*** DATA FOR THE TASK ***
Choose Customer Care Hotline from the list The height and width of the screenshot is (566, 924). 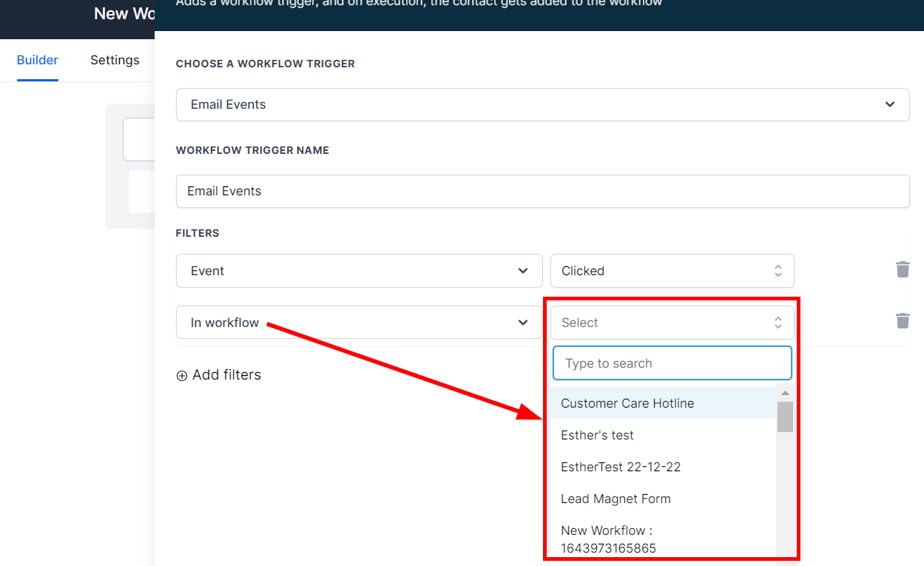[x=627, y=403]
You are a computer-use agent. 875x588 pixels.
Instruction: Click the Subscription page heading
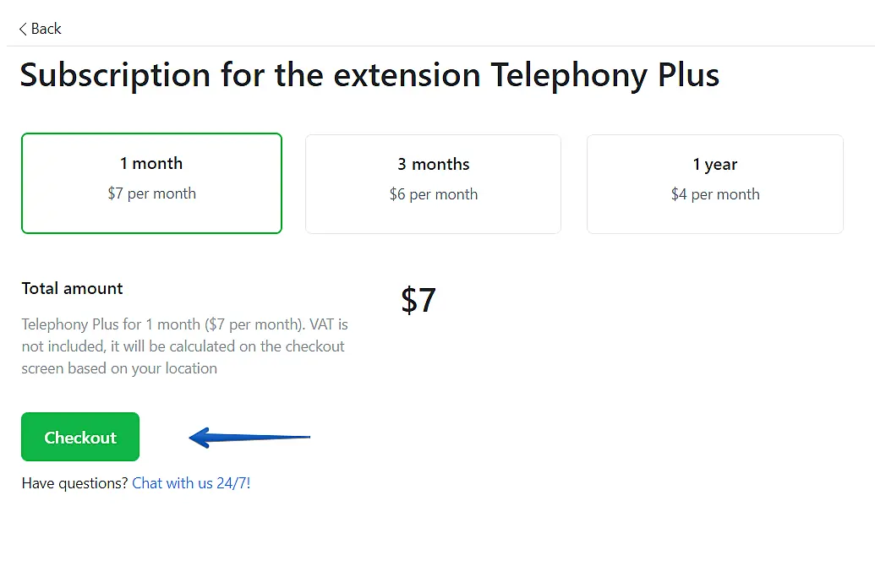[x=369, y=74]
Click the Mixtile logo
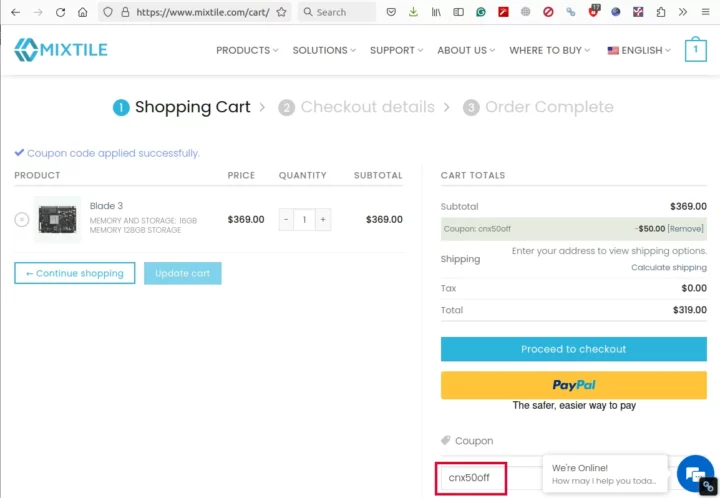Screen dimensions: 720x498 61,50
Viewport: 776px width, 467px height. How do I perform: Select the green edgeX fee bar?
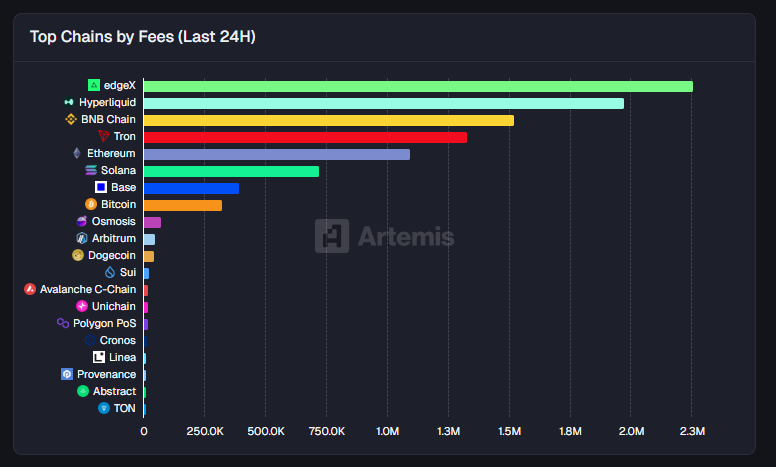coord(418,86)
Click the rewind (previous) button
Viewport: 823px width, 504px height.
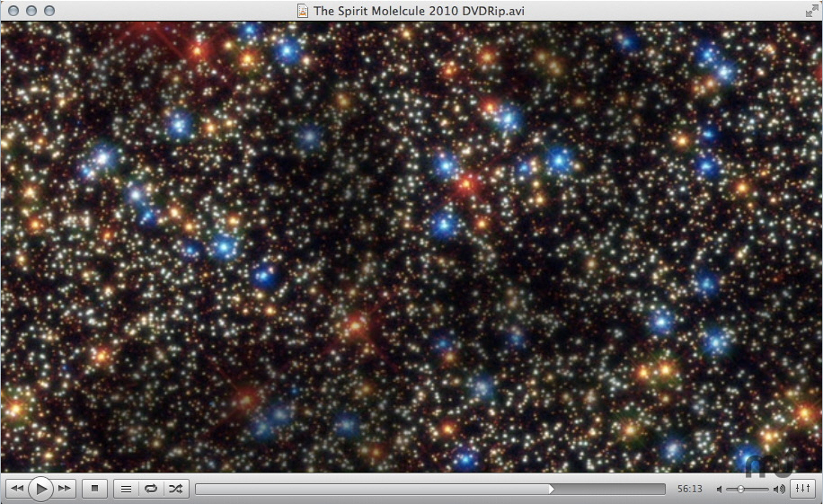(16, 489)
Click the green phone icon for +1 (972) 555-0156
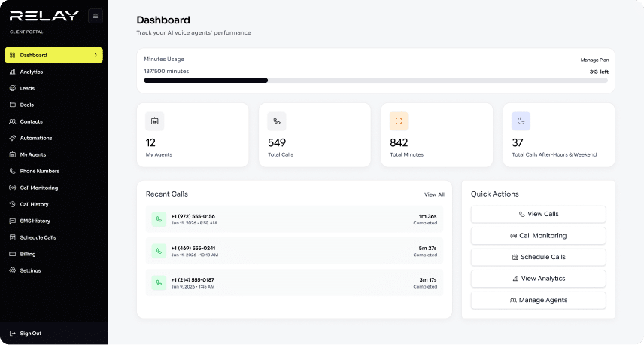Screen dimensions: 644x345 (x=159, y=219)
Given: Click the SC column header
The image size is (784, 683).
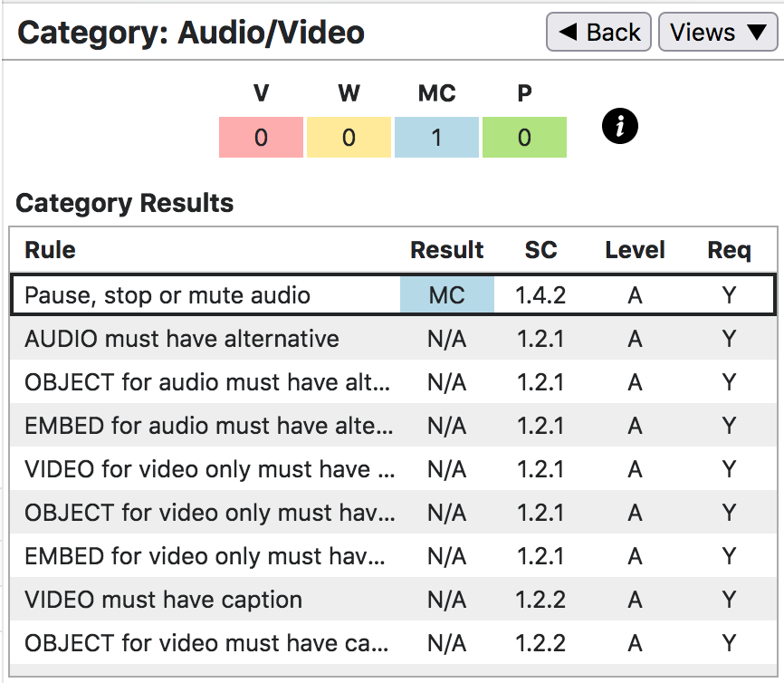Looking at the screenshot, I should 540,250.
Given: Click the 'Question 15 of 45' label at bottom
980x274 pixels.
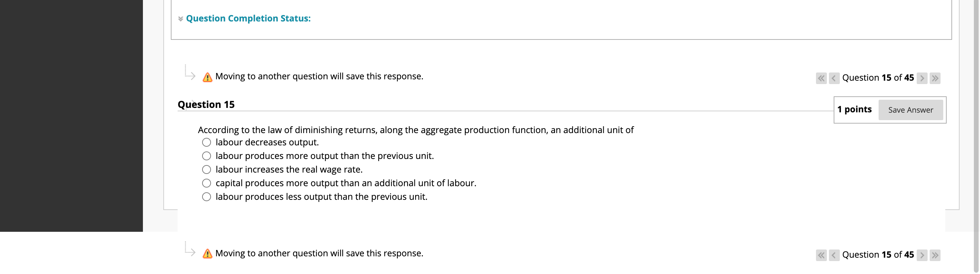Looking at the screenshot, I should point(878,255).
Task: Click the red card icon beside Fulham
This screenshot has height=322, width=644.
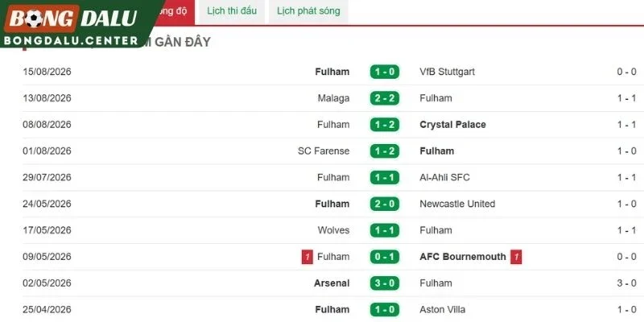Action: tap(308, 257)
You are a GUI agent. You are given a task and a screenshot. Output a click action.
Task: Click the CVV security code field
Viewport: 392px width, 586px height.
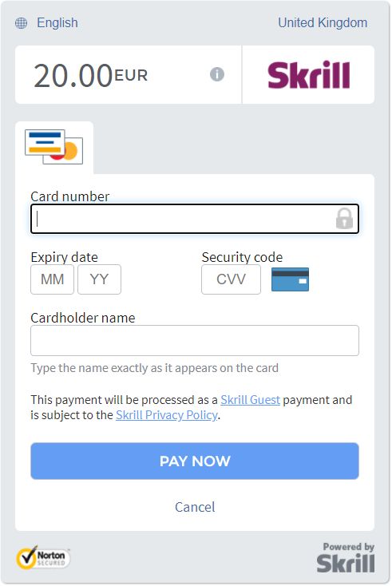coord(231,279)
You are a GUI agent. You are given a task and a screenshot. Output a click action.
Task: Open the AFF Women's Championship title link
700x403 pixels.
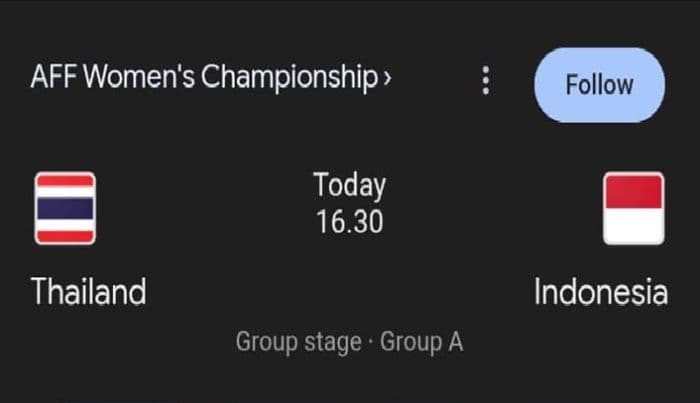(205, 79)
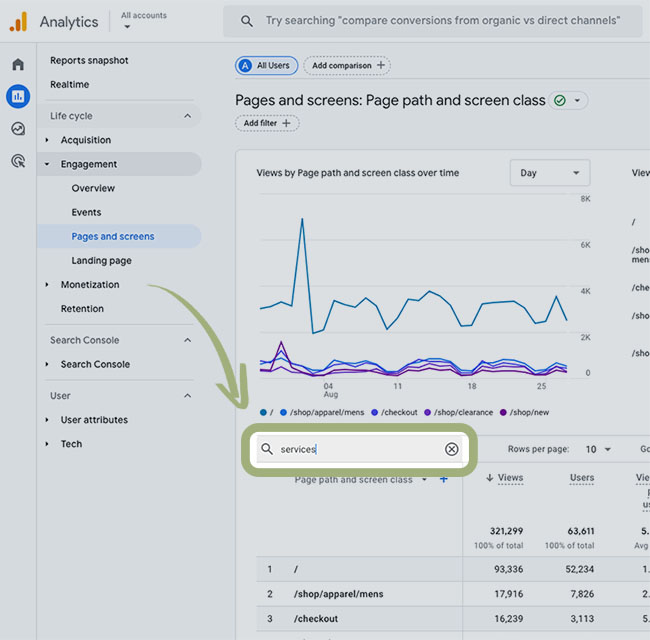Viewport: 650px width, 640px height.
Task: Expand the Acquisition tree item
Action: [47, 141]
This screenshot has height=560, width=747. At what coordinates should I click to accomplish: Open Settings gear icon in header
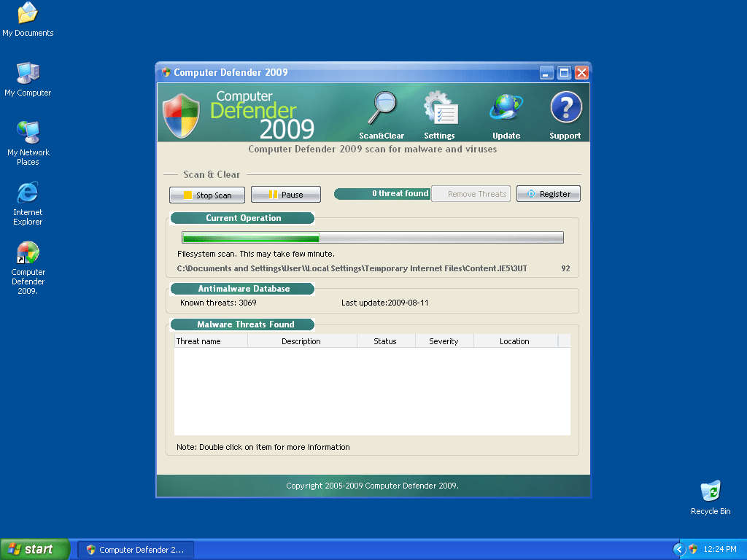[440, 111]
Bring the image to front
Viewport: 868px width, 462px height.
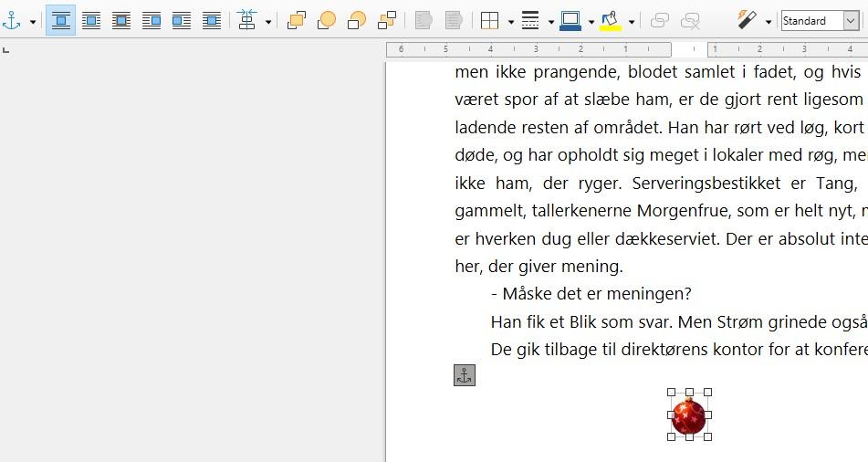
*** End of DATA FOR THE TASK ***
■ WORK TASK ■
Pictures in the entries do not go into the copy. Print only the lines starting at the one containing "Click the Mixtile logo" and ending at the one containing "Task: Click the red card icon beside Fulham", exactly as they appear.

■ YOUR RESPONSE ■
Click the Mixtile logo
Screen dimensions: 720x498 61,50
Viewport: 776px width, 467px height. How do I perform: Select the green edgeX fee bar?
coord(418,86)
Click the rewind (previous) button
Viewport: 823px width, 504px height.
(16, 489)
Click the green phone icon for +1 (972) 555-0156
Screen dimensions: 644x345 (x=159, y=219)
Given: Click the SC column header
The image size is (784, 683).
Looking at the screenshot, I should 540,250.
Given: Click the 'Question 15 of 45' label at bottom
980x274 pixels.
Looking at the screenshot, I should point(878,255).
Task: Click the red card icon beside Fulham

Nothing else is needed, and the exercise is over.